TGH would not purchase the hospital but rather proposes an affiliation that it says would lead to clinical collaboration among doctors, higher insurance reimbursement rates for Citrus and cost savings for both.

Its competitors to take over Citrus Memorial include for-profit heavyweights HCA and Health Management Associates, both of which own multiple hospitals in the Tampa Bay area. They come with money: HCA's total bid is worth $291 million while HMA's two separate bids range from $238 million to $293 million. Tennessee-based RegionalCare Hospital Partners, which is owned by investment firm Warburg Pincus, submitted a $252 million bid.

Steve Short, chief financial officer at TGH, said he does not believe the money difference puts TGH at a disadvantage. He said TGH's proposal would allow local control of Citrus Memorial while the for-profit hospitals would run the facility from their corporate headquarters.

"I think we offer an alternative to those other options," he said.

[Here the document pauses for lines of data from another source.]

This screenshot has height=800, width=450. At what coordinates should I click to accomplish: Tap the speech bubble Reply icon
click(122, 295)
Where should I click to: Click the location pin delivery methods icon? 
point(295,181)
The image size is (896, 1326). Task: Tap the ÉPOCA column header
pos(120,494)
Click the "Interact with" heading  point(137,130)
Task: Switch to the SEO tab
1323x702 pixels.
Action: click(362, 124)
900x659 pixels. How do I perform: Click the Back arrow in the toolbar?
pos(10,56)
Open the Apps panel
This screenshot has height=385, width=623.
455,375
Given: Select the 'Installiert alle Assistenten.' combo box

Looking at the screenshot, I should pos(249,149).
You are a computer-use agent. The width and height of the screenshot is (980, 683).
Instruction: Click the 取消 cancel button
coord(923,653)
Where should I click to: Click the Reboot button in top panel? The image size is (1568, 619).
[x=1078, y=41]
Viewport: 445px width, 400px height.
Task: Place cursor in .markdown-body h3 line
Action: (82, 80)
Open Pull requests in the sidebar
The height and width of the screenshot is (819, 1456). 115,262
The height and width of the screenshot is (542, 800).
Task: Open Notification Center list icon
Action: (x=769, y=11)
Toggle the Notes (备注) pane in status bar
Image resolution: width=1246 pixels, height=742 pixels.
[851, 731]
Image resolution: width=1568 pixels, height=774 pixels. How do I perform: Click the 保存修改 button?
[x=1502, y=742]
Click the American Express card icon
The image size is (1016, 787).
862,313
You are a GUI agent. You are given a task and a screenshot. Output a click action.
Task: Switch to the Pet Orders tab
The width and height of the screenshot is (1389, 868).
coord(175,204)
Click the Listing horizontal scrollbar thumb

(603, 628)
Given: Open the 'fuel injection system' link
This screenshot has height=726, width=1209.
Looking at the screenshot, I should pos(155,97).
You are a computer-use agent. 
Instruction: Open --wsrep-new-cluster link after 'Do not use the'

The Citrus County Hospital Board will discuss the bids at a meeting Wednesday. The 198-bed Citrus Memorial in Inverness, one of two hospitals in Citrus County, was founded in 1957. Though the property is publicly owned, the county leases the hospital to a nonprofit foundation.

What would TGH get out of a deal? Short said the federal health care law is pushing medical providers toward a model that emphasizes more coordinated care of patients. That means hospitals need to build up more extensive and diverse networks of doctors and outpatient clinics. Teaming up with other institutions helps in that regard, he said. It also means the facilities could have better buying power.

"We believe we can collectively leverage economies of scale that makes them healthy and keeps us healthy," Short said. If the Citrus bid does not pan out, he said, TGH will keep looking for other partnerships.

TGH is the teaching hospital for University of South Florida medical students. TGH notified USF Health about the bid, but the medical school isn't involved in the application, said USF Health spokeswoman Anne DeLotto Baier. Short said the role of USF residents would be determined later.